La "bio" : vecteur d'économie inéquitable ?

Dans le contexte français, le mouvement d'agriculture biologique se définissait à l'origine par une rupture radicale avec le modèle productiviste dominant. La bio d'aujourd'hui n'a toutefois gardé de cette radicalité politique que l'interdiction des produits chimiques de synthèses. La bio est ainsi définie par la négative dans un règlement technique, contrôlé et certifié par des Organismes Certificateurs (OC) pour fournir un marché. Les révisions successives du règlement courant des années nonante et 2000 sont toujours allées dans le sens du moins contraignant (28) en favorisant la conversion de grosses exploitations et l'agrandissement. Les GMS réalisent plus de 50% des ventes des produits bio. Pour fournir le marché, ils n'hésitent pas à importer jusqu'à 80% des matières premières. La bio ne relève donc pas le défi de la souveraineté alimentaire par les populations locales ; elle contribue largement à l'économie inéquitable (29) et aux mécanismes d'exclusion sociaux : foncier, moyens de production et marché. La bio est devenu un signe de qualité parmi d'autres : cinq français et trois européens… La bio se fait phagocyter par le modèle agro-industriel. Les verrous sont levés progressivement. La bio se range !
De nombreuses dynamiques alternatives au modèle agro-industriel existent pourtant. Depuis les vingt dernières années, la bio a dévié, mais les alternatives ont continué à émerger. Pour ne citer que quelques exemples : marchés locaux, AMAP et groupements d'achats, réseau sortir du supermarché, agriculture urbaine, Système Participatif de Garantie, Terre de Liens, ateliers collectifs de transformation, Réseau Semences Paysannes et pratiques agricoles autonomes et écologiques, Ortie et Compagnie, traction animale, écoconstruction, médecines douces, énergie économe et renouvelable.

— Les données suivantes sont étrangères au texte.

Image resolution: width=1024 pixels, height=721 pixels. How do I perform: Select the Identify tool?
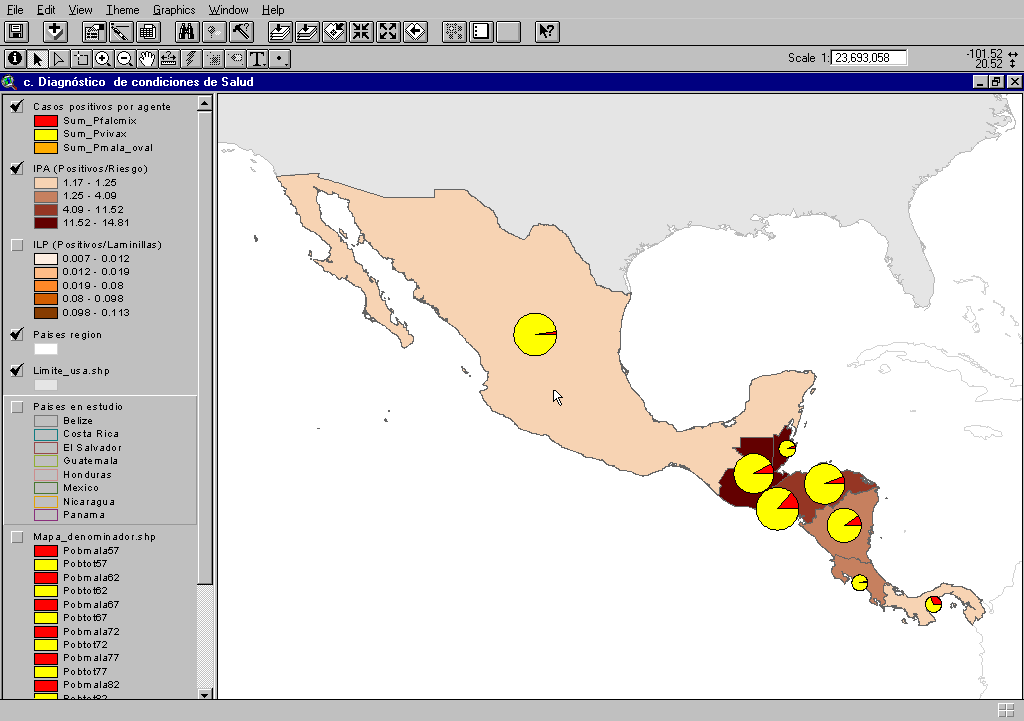point(15,59)
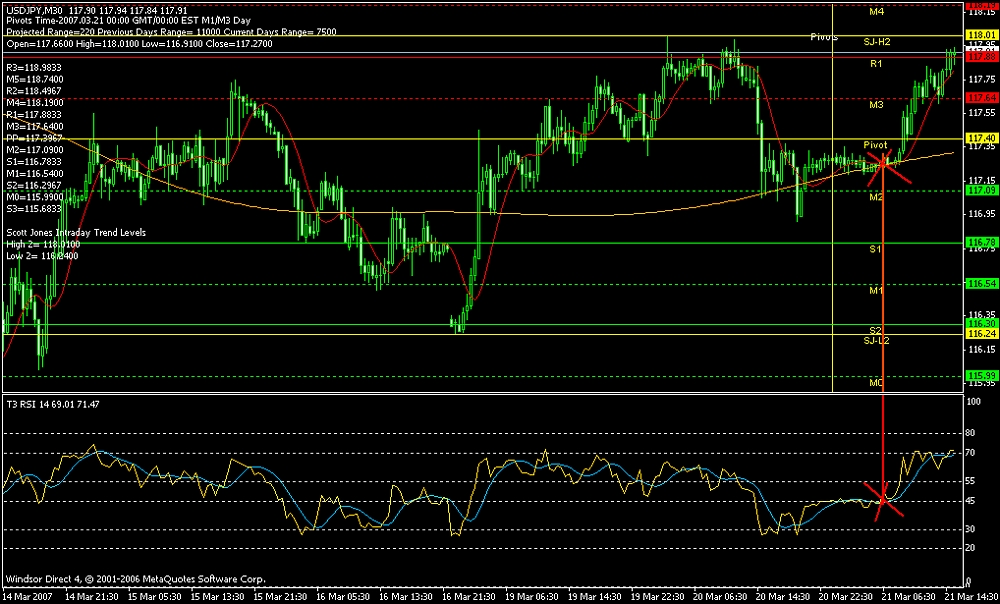Select the Scott Jones Intraday Trend Levels text
The height and width of the screenshot is (604, 1000).
click(76, 232)
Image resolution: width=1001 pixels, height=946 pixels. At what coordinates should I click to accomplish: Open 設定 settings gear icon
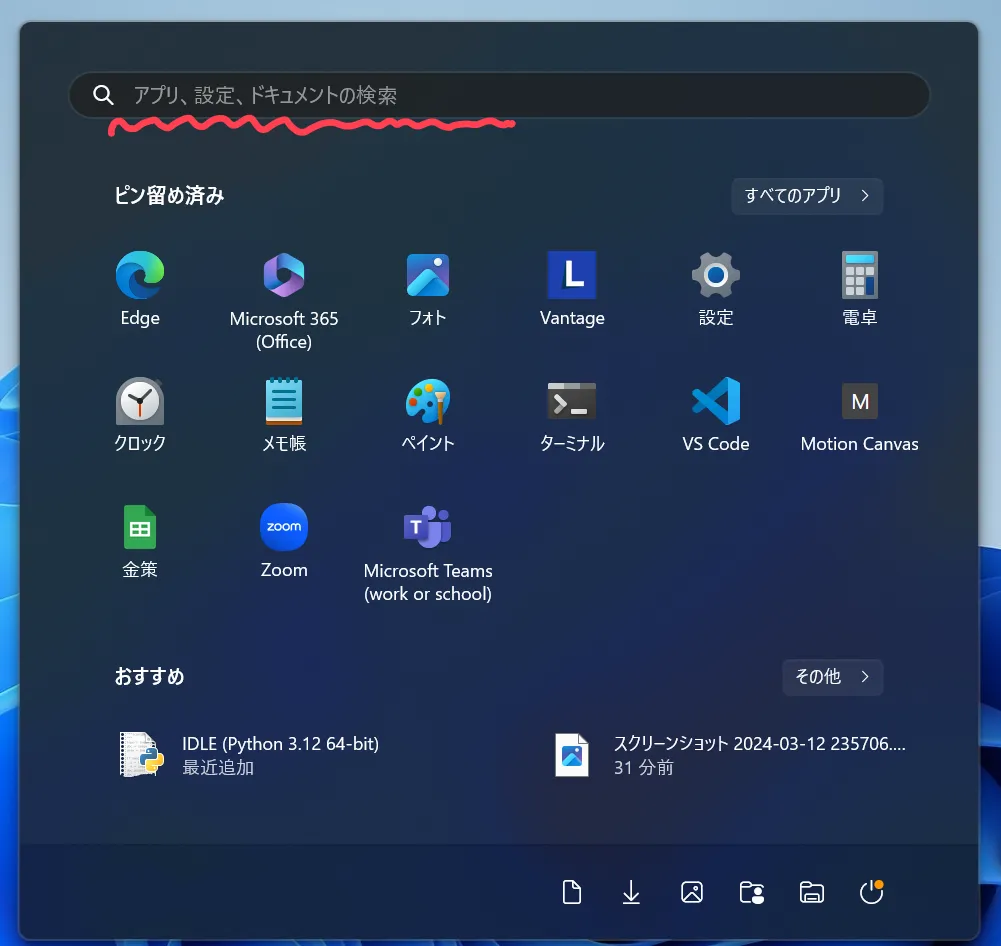tap(716, 276)
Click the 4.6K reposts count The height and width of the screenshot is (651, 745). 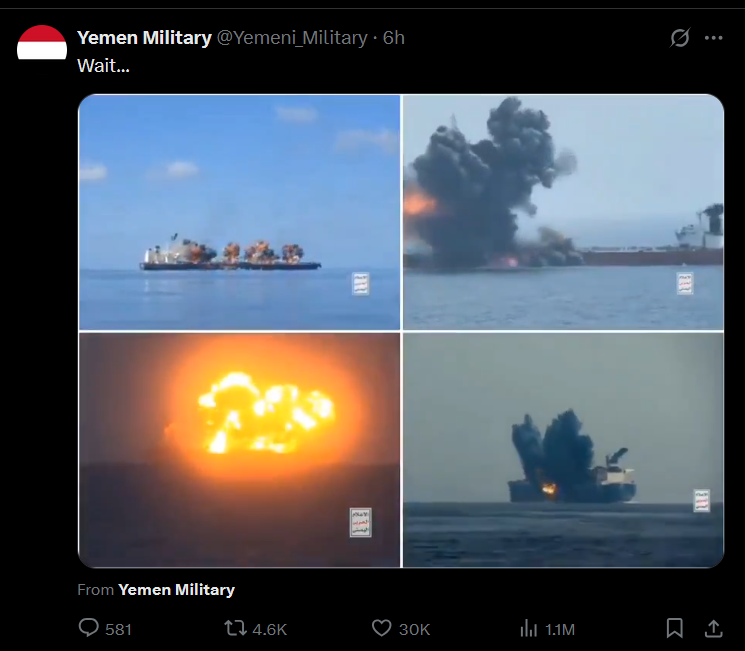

Toutes ces dynamiques prennent une cohérence d'ensemble lorsqu'on les relie au modèle agroécologique. Le colloque international d'agroécologie d'Albi, en 2008, dont le sous-titre précisait "Nourriture, Autonomie, Paysannerie" (30) a été un événement marquant pour visualiser et construire un autre modèle agricole.

En guise de conclusion

Nous avons vu que le modèle agro-industriel ne peut pas répondre aux enjeux alimentaires de l'humanité. Le développement agricole induit problèmes environnementaux et exclusion sociale. Le concept d'agriculture biologique, de par sa définition réglementaire, ne permet plus l'intégration d'enjeux politiques tel que la souveraineté alimentaire des populations locales. L'agroécologie est un terme en cours de structuration, ce qui explique la diversité d'utilisation du terme. La bataille du sens est tout juste engagée. Par sa dimension sociale, les paysans sont tout à fait légitimes pour s'approprier ce terme. Aujourd'hui, le potentiel véhiculé est bien supérieur au risque de récupération. Cela demande un certain détachement par rapport à l'idée de la bio qui semble confortable et sécurisante, question de temps...
Seule l'agriculture biologique du modèle agroécologique propose une véritable alternative à l'agriculture conventionnelle basée sur le modèle agro-industriel. Les dynamiques sociales convergentes permettent de dessiner une nouvelle ligne de démarcation entre un modèle agroécologique et un modèle agro-industriel.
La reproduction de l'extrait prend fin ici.